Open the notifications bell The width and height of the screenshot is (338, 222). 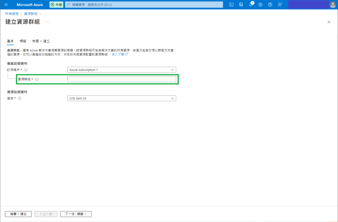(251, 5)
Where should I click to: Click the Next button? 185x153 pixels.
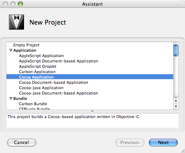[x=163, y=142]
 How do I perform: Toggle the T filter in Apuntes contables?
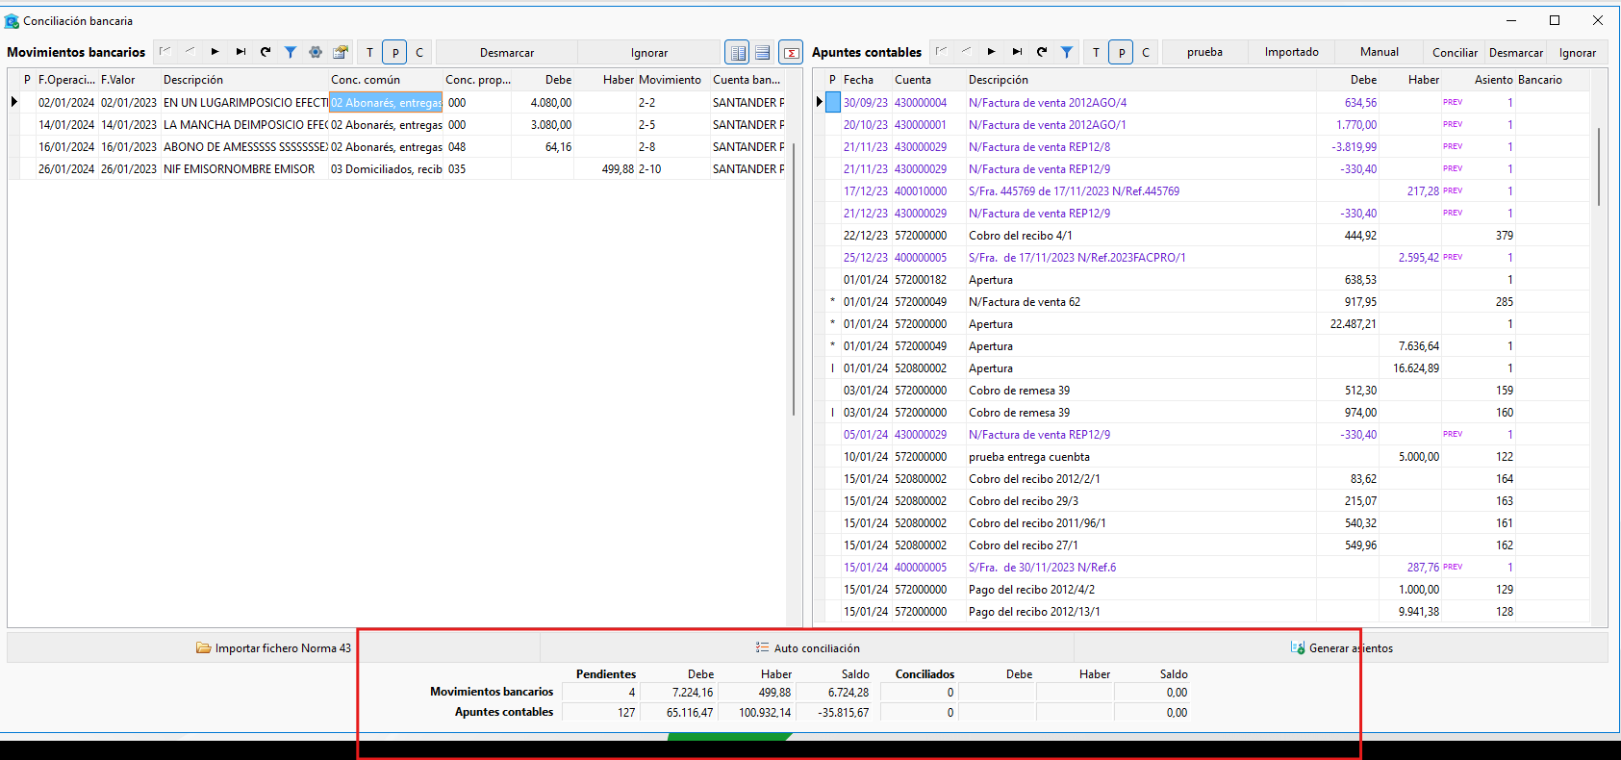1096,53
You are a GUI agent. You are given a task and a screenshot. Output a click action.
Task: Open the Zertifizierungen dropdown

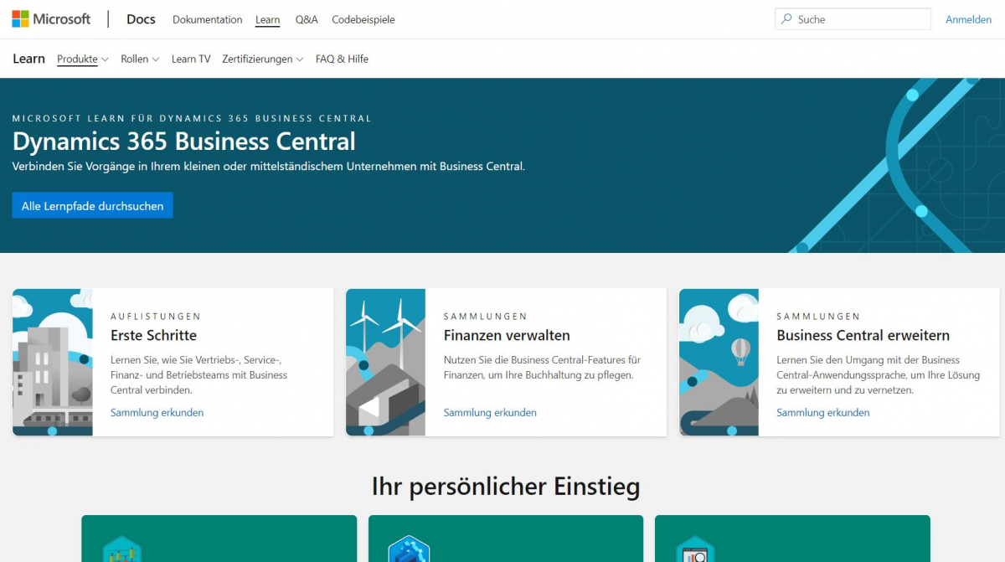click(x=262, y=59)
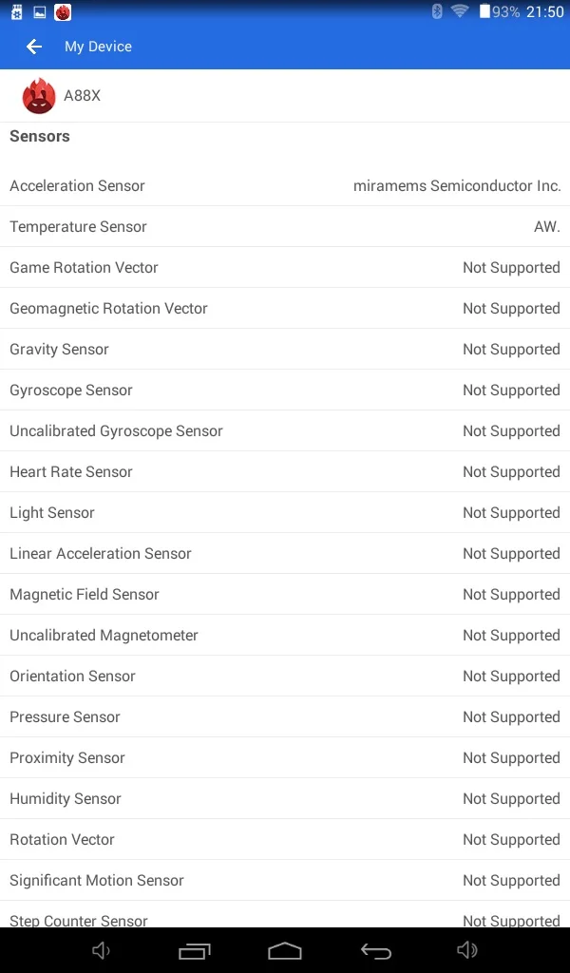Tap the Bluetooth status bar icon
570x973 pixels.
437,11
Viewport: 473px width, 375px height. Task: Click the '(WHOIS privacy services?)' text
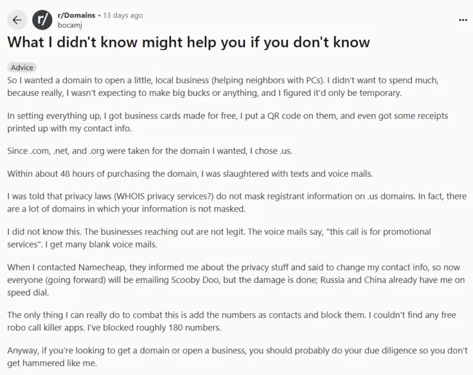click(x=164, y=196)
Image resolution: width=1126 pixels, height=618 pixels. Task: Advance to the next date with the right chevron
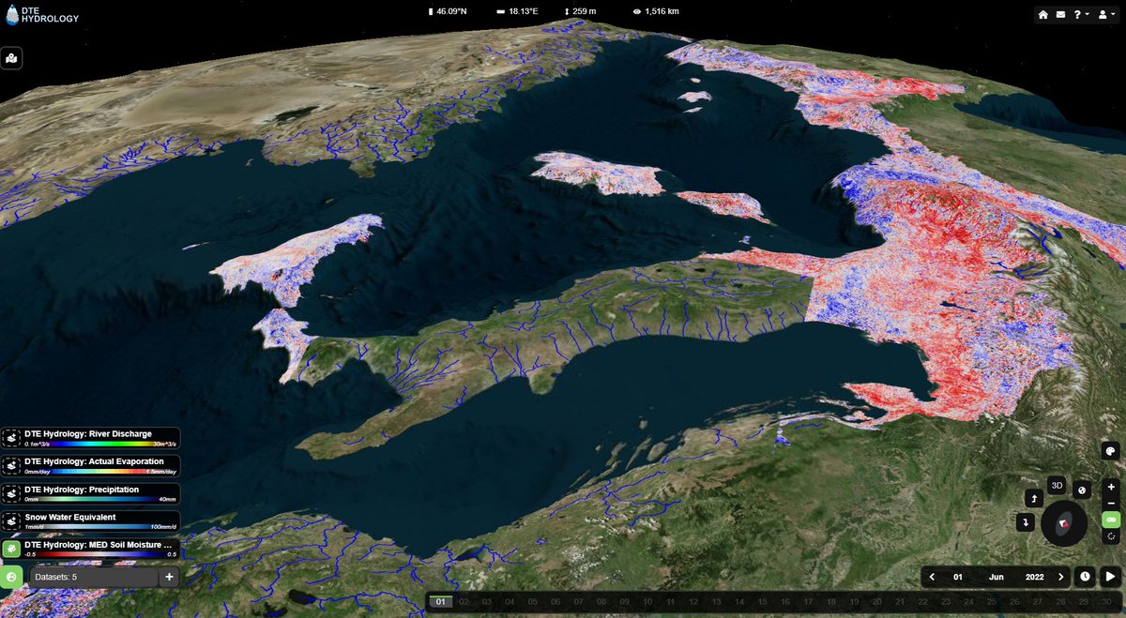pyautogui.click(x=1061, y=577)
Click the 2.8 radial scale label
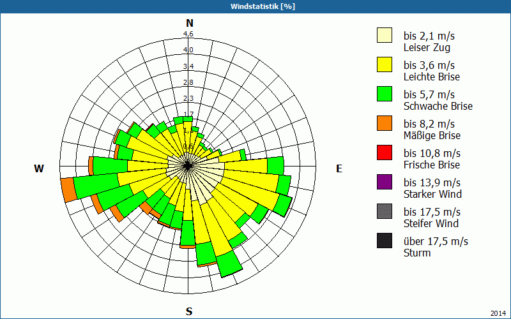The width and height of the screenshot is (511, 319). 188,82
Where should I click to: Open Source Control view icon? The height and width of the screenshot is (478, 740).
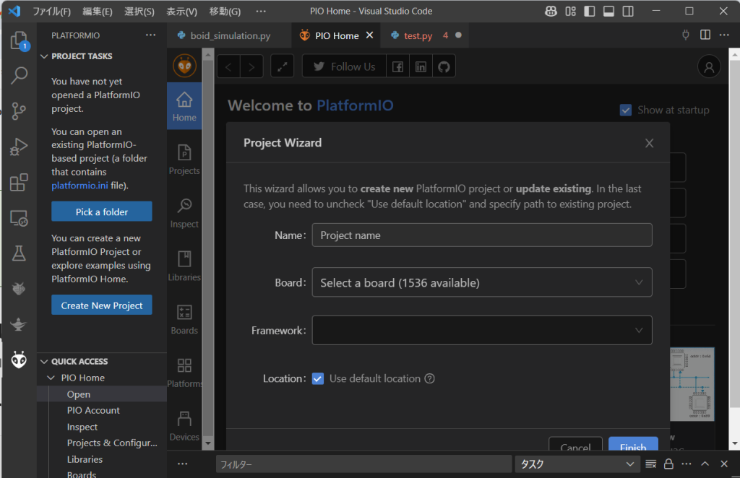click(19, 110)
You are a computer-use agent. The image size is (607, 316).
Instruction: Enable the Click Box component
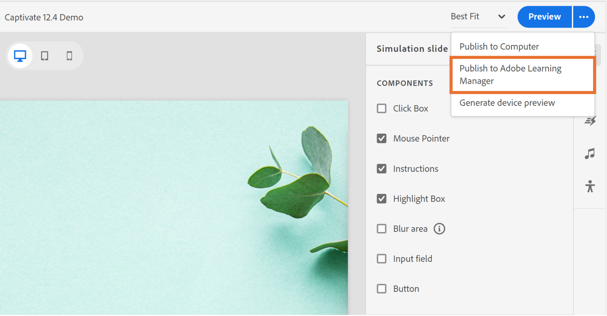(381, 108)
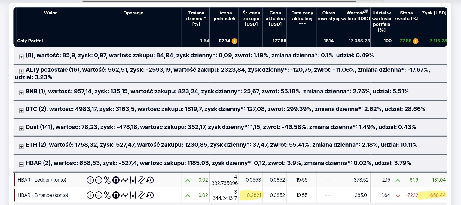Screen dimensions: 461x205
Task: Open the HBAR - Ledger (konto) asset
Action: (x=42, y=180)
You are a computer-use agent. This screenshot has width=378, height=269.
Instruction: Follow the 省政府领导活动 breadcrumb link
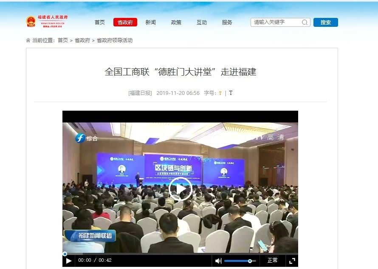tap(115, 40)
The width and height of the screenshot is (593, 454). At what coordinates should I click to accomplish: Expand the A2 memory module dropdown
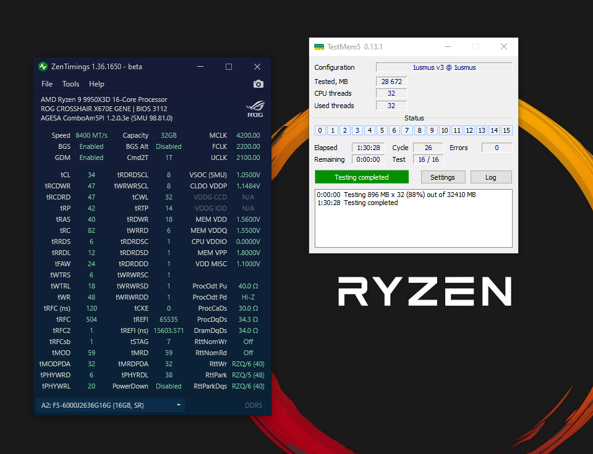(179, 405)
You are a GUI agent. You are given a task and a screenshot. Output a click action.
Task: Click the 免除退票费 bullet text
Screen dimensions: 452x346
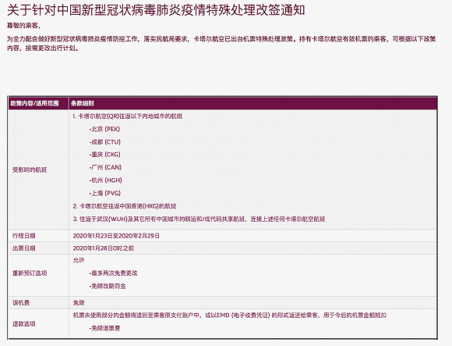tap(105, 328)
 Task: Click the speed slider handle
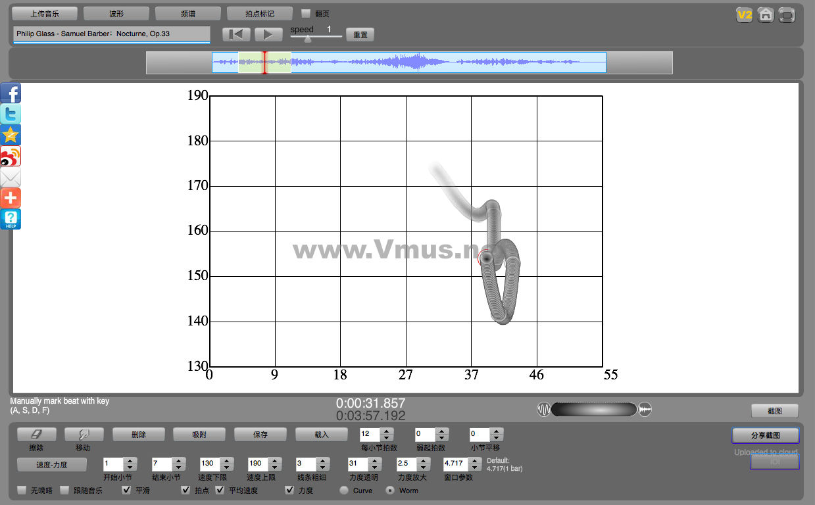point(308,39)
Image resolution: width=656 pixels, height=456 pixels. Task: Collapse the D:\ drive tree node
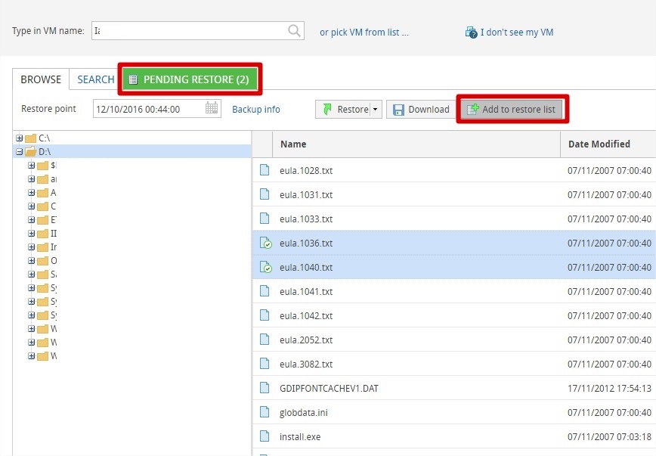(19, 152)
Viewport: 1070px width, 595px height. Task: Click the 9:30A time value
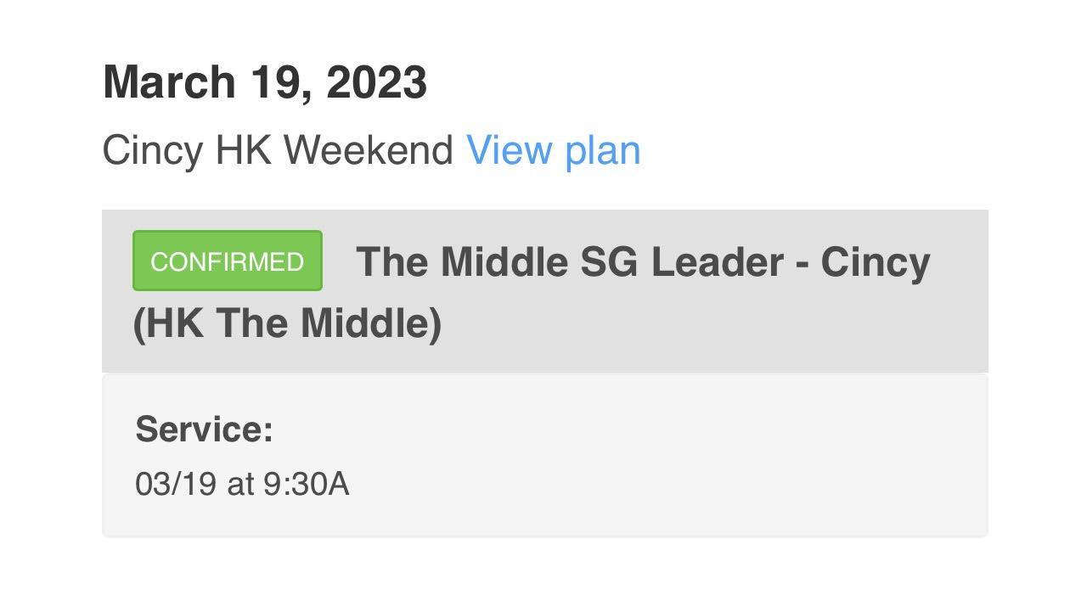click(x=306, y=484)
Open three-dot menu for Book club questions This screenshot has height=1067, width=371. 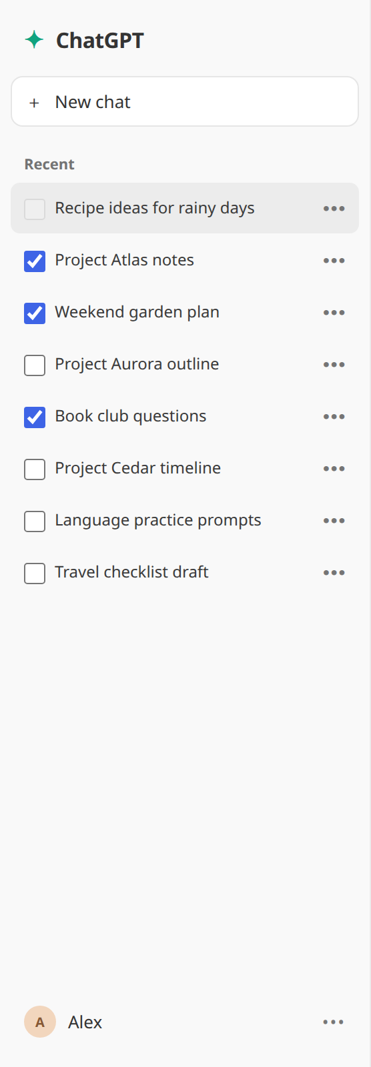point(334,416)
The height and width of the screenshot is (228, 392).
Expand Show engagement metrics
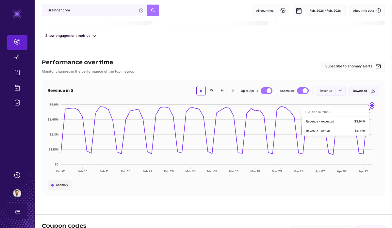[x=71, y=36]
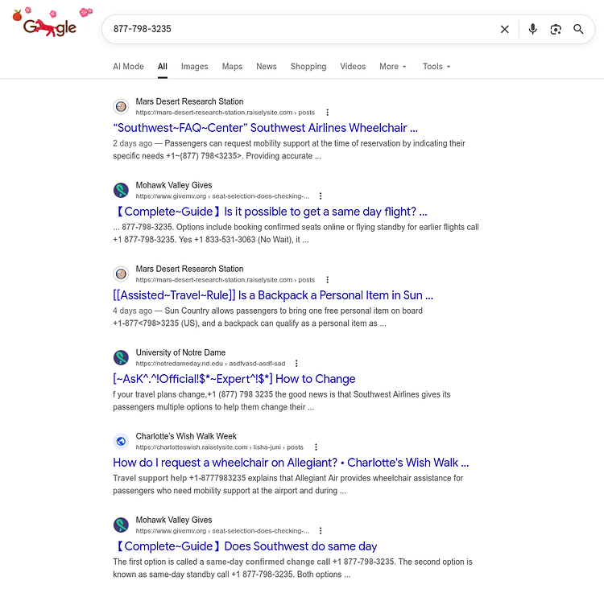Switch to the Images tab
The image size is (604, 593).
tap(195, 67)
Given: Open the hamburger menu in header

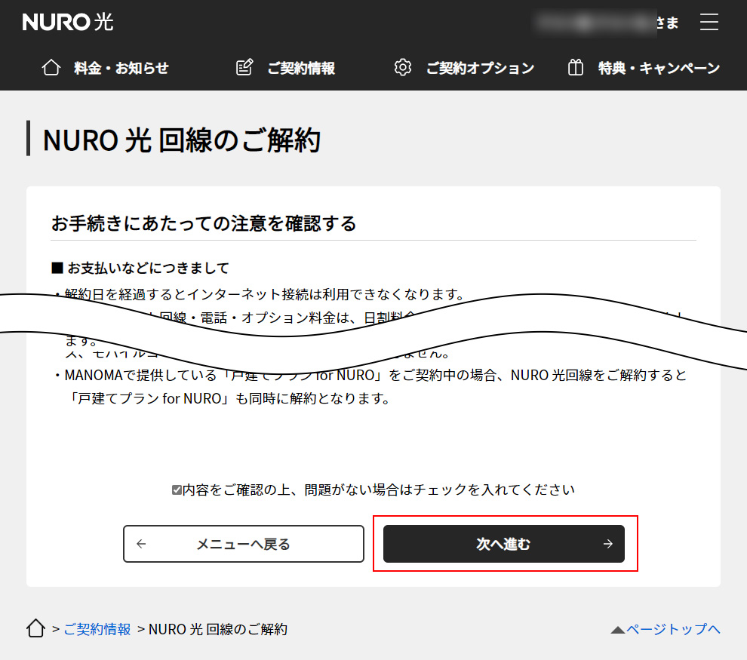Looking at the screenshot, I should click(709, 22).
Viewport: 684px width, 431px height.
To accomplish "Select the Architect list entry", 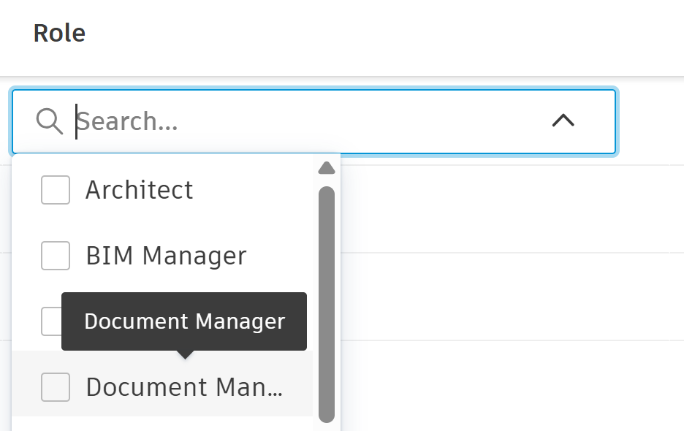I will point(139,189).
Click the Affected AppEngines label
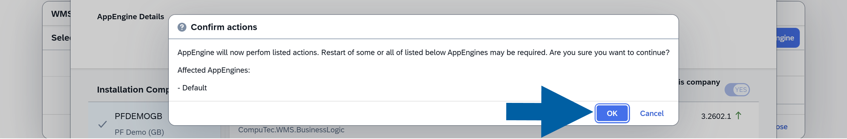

● What to work on: Work out how many lines in this material include the word "agent", and reply with that number alone.

● Solution to this problem: 4